─── Raw records ───
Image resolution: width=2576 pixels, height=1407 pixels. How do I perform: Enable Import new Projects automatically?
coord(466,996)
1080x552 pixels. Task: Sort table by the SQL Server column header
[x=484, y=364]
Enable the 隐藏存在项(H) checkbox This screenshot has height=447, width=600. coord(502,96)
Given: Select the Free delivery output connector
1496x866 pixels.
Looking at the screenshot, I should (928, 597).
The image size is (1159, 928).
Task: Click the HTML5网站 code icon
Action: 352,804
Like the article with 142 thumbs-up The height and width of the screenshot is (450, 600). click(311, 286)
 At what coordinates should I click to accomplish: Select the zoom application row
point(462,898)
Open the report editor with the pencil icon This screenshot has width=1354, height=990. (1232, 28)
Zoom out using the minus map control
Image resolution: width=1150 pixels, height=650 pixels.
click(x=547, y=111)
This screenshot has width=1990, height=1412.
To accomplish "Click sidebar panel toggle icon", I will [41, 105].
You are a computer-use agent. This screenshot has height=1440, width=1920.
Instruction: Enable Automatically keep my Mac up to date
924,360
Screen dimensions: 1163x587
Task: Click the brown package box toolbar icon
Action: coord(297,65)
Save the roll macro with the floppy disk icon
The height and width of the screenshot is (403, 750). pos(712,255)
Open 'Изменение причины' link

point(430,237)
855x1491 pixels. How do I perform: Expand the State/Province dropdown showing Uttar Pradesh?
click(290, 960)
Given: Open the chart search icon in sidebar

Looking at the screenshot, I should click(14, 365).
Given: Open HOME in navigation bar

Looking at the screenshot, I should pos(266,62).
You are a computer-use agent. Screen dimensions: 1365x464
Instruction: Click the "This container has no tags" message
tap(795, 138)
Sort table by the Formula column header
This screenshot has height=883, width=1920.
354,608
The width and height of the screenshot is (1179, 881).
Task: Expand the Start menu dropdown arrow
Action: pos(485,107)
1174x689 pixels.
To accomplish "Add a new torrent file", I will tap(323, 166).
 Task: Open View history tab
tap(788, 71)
───
> _Directive_
Give every line of the listing, from the start through the line containing "click(x=547, y=111)", as a numbered list with blank lines omitted.

> _Answer to this exercise_
1. Image resolution: width=2576 pixels, height=1407 pixels. How do I perform: Enable Import new Projects automatically?
2. coord(466,996)
3. 1080x552 pixels. Task: Sort table by the SQL Server column header
4. [x=484, y=364]
5. Enable the 隐藏存在项(H) checkbox This screenshot has height=447, width=600. coord(502,96)
6. Given: Select the Free delivery output connector
7. 1496x866 pixels.
8. Looking at the screenshot, I should (928, 597).
9. The image size is (1159, 928).
10. Task: Click the HTML5网站 code icon
11. Action: 352,804
12. Like the article with 142 thumbs-up The height and width of the screenshot is (450, 600). click(311, 286)
13.  At what coordinates should I click to accomplish: Select the zoom application row
14. point(462,898)
15. Open the report editor with the pencil icon This screenshot has width=1354, height=990. (1232, 28)
16. Zoom out using the minus map control
17. Image resolution: width=1150 pixels, height=650 pixels.
18. click(x=547, y=111)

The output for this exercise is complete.